Try it: Exactly the lines below from the one with "980x343 pixels." up to and including the one with "Task: Click the zoom to fit magnifier icon" make up the answer, with nothing else added.

Source data
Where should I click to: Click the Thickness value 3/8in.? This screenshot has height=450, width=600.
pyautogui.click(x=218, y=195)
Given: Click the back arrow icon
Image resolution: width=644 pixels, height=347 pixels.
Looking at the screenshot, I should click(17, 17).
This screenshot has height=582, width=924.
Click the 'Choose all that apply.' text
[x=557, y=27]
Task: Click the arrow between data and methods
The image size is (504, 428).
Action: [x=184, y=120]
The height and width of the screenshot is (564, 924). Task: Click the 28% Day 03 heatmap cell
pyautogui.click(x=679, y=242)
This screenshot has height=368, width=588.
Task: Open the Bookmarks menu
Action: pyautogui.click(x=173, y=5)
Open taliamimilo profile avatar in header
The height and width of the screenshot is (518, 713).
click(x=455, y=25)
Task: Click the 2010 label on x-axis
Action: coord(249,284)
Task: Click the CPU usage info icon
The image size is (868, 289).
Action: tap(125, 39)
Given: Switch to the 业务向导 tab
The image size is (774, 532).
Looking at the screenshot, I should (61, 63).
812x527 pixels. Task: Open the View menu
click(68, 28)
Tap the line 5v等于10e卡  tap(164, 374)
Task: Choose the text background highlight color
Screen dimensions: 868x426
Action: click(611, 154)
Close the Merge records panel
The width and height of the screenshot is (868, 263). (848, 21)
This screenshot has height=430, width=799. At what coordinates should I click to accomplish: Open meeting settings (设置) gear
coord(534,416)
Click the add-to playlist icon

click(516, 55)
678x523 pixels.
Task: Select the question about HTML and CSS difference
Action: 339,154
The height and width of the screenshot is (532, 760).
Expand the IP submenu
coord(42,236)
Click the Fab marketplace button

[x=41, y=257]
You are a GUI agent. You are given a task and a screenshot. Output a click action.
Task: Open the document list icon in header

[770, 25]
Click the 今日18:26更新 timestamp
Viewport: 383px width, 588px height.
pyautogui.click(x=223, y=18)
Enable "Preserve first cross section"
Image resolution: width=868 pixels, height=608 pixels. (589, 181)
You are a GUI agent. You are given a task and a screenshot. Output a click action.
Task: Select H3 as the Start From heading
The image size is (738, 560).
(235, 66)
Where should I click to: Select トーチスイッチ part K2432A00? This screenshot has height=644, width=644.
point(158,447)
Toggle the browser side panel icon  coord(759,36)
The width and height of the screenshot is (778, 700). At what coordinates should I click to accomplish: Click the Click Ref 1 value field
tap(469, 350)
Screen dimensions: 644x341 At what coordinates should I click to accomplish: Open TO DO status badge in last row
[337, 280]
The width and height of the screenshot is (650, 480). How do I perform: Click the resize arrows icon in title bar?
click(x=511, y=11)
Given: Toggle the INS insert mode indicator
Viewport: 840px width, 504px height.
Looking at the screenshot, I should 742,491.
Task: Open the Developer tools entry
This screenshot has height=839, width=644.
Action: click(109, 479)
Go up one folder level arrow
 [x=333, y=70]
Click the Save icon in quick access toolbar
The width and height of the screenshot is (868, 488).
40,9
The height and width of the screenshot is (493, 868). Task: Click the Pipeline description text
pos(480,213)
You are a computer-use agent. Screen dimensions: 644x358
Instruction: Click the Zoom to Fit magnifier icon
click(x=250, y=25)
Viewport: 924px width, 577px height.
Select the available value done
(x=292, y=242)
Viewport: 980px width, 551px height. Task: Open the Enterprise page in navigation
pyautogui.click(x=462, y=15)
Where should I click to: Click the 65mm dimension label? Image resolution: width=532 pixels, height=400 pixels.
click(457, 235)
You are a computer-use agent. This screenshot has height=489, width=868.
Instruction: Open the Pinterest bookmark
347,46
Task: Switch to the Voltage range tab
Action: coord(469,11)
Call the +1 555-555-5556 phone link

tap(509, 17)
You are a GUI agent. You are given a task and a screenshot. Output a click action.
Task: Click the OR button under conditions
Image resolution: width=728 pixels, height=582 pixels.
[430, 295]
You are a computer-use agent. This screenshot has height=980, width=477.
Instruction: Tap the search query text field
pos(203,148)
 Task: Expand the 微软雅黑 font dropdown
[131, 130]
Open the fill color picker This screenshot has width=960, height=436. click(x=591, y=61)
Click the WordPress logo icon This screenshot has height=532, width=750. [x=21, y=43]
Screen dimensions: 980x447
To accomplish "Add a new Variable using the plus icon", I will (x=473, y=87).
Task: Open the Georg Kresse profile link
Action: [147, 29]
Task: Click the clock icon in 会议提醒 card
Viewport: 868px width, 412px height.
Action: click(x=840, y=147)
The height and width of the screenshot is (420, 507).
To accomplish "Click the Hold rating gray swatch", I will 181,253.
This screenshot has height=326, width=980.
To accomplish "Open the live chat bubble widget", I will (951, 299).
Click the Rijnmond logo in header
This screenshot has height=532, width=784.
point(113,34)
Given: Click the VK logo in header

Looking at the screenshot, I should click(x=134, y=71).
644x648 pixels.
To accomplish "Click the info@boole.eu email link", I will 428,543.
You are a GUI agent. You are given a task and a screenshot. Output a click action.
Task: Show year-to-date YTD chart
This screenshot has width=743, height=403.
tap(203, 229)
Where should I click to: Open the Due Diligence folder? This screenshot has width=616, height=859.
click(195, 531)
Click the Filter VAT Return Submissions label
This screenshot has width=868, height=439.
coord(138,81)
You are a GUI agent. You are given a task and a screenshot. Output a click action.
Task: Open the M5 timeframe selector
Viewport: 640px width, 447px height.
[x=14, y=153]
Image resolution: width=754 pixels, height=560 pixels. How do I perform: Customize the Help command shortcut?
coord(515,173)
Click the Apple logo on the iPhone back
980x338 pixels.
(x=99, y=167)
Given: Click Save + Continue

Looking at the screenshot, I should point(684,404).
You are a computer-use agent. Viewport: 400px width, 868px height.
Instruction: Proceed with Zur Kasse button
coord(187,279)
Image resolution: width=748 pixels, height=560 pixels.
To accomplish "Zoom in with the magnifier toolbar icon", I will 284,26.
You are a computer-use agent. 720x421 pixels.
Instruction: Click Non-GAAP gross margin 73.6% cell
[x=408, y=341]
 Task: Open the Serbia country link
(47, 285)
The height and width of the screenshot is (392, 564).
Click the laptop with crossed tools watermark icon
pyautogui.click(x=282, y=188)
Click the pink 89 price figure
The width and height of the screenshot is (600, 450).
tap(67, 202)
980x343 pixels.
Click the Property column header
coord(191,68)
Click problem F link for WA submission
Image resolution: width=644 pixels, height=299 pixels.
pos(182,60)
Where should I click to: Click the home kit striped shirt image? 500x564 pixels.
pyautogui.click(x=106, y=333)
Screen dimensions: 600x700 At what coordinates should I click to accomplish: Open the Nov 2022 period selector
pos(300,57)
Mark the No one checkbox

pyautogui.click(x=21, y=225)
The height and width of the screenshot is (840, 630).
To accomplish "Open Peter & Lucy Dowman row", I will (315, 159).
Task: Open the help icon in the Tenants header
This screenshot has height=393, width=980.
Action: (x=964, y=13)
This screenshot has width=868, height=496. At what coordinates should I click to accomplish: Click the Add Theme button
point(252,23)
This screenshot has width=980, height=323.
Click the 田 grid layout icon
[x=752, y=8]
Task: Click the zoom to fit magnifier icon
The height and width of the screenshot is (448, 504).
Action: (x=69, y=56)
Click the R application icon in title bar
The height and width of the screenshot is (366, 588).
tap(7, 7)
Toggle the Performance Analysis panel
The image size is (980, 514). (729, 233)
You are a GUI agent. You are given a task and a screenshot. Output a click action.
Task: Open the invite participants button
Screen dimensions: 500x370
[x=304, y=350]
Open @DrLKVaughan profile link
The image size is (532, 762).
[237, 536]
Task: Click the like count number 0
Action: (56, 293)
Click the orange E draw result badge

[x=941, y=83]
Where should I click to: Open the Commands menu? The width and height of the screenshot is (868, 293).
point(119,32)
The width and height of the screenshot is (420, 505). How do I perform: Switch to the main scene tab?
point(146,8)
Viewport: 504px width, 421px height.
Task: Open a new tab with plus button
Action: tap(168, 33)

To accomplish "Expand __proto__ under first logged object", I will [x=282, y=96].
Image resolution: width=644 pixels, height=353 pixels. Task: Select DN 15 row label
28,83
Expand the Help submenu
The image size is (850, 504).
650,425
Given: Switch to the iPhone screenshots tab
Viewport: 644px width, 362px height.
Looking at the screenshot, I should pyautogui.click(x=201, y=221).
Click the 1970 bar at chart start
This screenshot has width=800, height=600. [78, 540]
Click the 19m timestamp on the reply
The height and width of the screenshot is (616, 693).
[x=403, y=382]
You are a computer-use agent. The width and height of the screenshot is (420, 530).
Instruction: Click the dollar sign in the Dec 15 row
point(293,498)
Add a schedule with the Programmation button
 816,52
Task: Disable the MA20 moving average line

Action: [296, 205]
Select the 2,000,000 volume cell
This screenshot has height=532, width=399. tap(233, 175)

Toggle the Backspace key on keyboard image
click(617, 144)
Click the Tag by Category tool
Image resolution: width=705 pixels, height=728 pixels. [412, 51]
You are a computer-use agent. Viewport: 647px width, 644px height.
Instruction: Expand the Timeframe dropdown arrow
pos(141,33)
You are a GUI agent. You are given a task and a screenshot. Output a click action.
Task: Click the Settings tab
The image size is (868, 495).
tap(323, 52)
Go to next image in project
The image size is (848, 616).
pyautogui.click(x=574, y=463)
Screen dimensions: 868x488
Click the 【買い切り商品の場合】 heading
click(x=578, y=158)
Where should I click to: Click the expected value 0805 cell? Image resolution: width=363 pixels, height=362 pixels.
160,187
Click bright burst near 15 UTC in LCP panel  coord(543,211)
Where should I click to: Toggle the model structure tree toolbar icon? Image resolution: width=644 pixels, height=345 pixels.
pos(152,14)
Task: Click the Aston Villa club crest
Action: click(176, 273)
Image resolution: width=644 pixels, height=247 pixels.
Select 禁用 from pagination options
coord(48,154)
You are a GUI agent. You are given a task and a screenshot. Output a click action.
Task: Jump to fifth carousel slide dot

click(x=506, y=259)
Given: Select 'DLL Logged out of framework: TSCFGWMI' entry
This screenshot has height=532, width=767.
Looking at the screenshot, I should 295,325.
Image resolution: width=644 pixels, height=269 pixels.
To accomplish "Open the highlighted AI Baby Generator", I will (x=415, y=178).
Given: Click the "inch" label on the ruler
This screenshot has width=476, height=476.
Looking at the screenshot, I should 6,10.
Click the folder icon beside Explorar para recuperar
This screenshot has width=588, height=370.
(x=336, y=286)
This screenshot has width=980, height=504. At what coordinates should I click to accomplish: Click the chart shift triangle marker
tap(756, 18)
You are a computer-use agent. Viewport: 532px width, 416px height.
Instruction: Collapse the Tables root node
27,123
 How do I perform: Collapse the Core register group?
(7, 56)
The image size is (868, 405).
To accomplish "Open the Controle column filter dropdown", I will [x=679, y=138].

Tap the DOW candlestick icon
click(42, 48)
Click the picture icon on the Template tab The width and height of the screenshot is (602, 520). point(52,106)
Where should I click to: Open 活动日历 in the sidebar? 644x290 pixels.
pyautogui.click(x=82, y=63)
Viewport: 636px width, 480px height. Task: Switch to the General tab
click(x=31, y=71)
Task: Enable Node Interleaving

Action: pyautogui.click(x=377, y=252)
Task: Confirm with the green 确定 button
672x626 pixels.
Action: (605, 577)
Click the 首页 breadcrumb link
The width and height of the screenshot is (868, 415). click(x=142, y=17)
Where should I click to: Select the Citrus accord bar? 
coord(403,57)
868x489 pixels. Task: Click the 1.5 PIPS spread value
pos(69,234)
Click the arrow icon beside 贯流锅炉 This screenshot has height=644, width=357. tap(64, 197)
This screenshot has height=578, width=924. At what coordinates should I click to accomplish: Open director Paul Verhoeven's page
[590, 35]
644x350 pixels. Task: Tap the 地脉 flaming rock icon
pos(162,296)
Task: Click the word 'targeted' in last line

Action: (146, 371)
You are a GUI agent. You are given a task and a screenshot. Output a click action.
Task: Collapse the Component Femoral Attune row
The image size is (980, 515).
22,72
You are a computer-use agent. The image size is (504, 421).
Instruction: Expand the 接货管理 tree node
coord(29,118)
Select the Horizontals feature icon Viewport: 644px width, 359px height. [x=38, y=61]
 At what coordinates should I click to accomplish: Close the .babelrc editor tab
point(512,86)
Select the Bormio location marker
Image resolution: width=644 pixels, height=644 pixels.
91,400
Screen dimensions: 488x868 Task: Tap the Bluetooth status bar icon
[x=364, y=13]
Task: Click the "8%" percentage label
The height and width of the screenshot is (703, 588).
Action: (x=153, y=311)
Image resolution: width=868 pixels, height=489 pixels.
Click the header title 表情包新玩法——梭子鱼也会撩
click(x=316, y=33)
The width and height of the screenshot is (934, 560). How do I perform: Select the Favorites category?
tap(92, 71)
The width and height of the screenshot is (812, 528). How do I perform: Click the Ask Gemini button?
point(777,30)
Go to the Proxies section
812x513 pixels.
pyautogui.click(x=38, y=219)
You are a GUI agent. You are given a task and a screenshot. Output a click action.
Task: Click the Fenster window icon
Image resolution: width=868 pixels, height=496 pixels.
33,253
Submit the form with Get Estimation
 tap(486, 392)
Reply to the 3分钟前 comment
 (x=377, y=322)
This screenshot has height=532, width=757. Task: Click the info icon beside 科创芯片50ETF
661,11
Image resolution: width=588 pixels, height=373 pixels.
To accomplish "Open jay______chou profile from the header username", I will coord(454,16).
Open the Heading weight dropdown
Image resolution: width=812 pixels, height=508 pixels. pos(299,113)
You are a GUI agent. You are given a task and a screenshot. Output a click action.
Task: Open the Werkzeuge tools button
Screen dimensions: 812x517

Task output:
980x343 pixels.
Click the Property column header
coord(191,68)
Click problem F link for WA submission
Image resolution: width=644 pixels, height=299 pixels.
pos(182,60)
Where should I click to: Click the home kit striped shirt image? 500x564 pixels.
pyautogui.click(x=106, y=333)
Screen dimensions: 600x700 At what coordinates should I click to accomplish: Open the Nov 2022 period selector
pos(300,57)
Mark the No one checkbox

pyautogui.click(x=21, y=225)
The height and width of the screenshot is (840, 630).
To accomplish "Open Peter & Lucy Dowman row", I will (315, 159).
Task: Open the help icon in the Tenants header
This screenshot has height=393, width=980.
Action: (x=964, y=13)
This screenshot has width=868, height=496. At what coordinates should I click to accomplish: Click the Add Theme button
point(252,23)
This screenshot has width=980, height=323.
Click the 田 grid layout icon
[x=752, y=8]
Task: Click the zoom to fit magnifier icon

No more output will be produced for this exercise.